So here they were, to the outside world, an old-fashioned family, inside, secretly, something seething. It was almost Christmas 1985, 5.30 a.m.
Archie started work early. So did Gary, who was just 20 years old then.
He had come into my room and he said, Hey, Gary, I'm going to be leaving now, so make sure you get up. I said, Oh, okay, no problem.
Thanks, Dad. Love you.
And, oh, okay, see ya. Gary showered, dressed, headed outside into a cold, dark morning.
It was then.

He saw something odd lying on the pavement.

And as I got closer and closer, I started saying, wow, that looks like my dad.

And when I finally got up and then realized it was my dad, I had that moment of just, like, disbelief.

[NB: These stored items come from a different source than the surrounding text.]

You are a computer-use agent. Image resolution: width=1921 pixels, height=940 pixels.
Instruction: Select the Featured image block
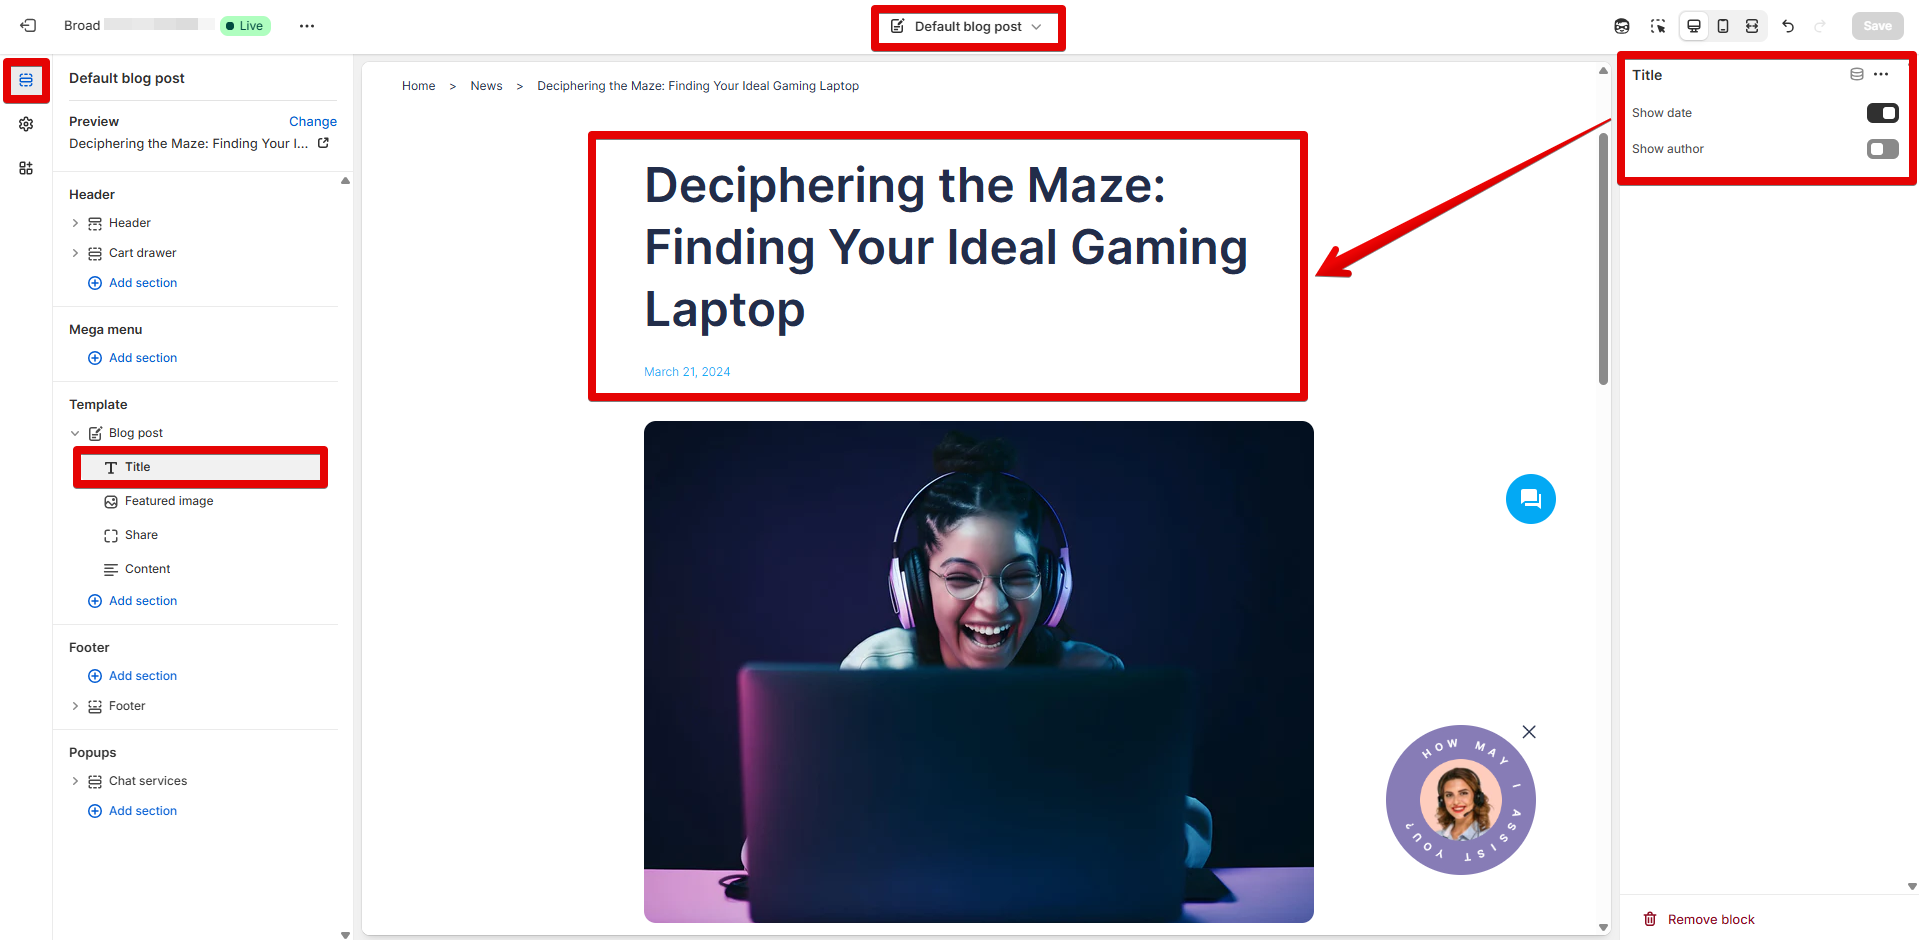click(168, 501)
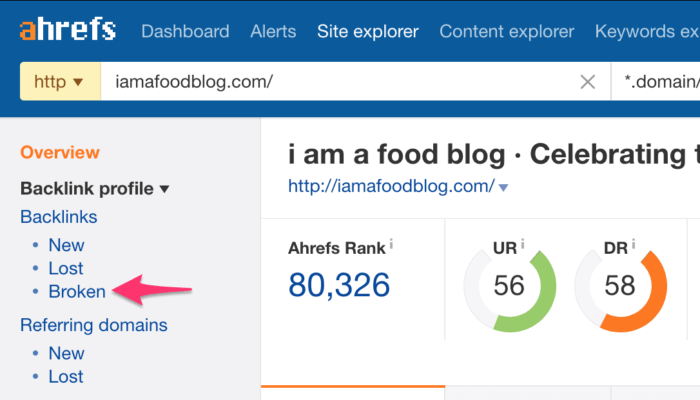The width and height of the screenshot is (700, 400).
Task: Show the UR info tooltip icon
Action: point(522,244)
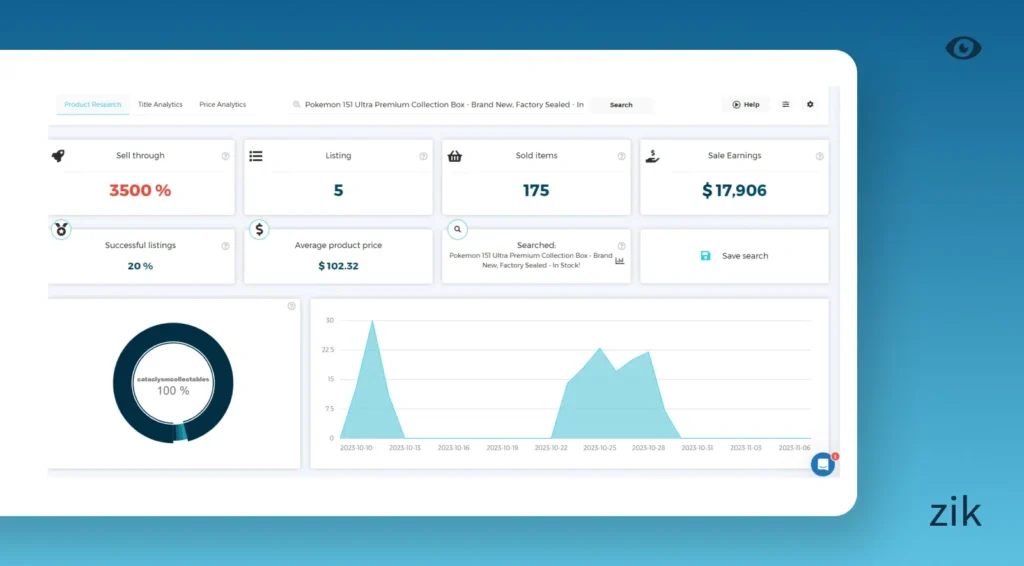This screenshot has width=1024, height=566.
Task: Open settings via the gear icon
Action: (x=810, y=104)
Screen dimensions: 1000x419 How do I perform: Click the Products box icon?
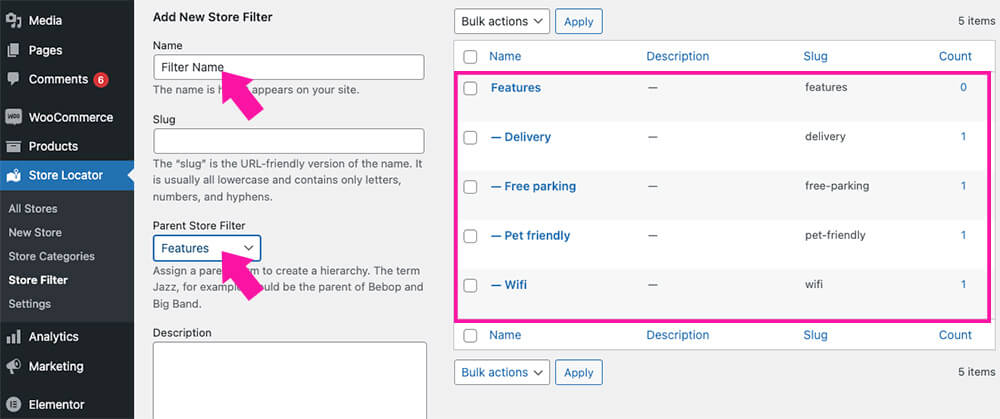tap(14, 146)
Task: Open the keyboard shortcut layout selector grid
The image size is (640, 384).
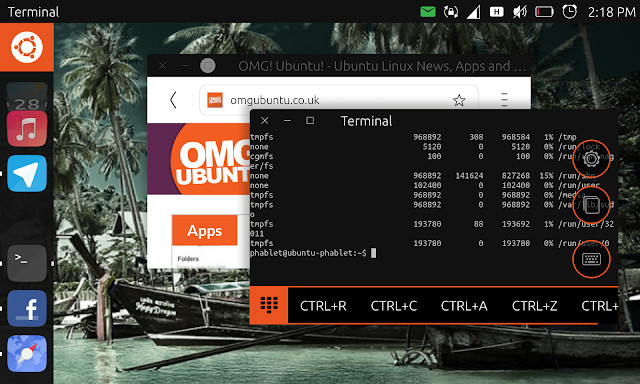Action: pos(269,305)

Archie was healthy, just 58. Didn't make sense seeing him like this on the driveway.
I went, Dad, and I touched him. And there was just, I'll never forget that feeling, but it just, it was very lifeless.
It didn't, it didn't feel good. So I started yelling, Mom, Mom, call 911.
Dad's laying on the driveway. I don't know what's the matter.
When paramedics arrived, it was much too late to save Archie, or in this next moment, the innocent expectations about life, which Gary McFarlane now lost for good. There was just blood everywhere on the front of him, and I just lost it at that point.
Torrance Police Detective Gil Cronky arrived. He had been stabbed multiple times.
Two were upper torso, as if the assailant was confronting him. Couldn't have been a robbery.
Not a thing was taken. Archie's car, still there.
Nobody saw anything. But to Detective Kroenke, it was clear enough.
Archie McFarland had been targeted and executed. And whoever killed him had escaped without leaving behind a murder weapon or fingerprints or even a hair.

From what must have been a violent struggle.

Anyway, this was pre-DNA.

They just didn't have any physical piece of anything left on the driveway.

And that was the big focus.

But there was a clue.

Oh, yes. And it was, frankly, very, very strange.
One of the stab wounds was in the groin area. What'd that tell you? It's personal.
Kind of like somebody sending a message. Yes.
Maybe a sexual message. Yes.
And about then, on that crisp December morning, as Gary and his mother stood shivering and sobbing over Archie's bloody body, the shocking realization suddenly hit. I turned around and looked at my mom.
I go, you know who did this, that son of a bitch. I just, I immediately knew.
I just, it was like, there was no doubt in my mind what happened.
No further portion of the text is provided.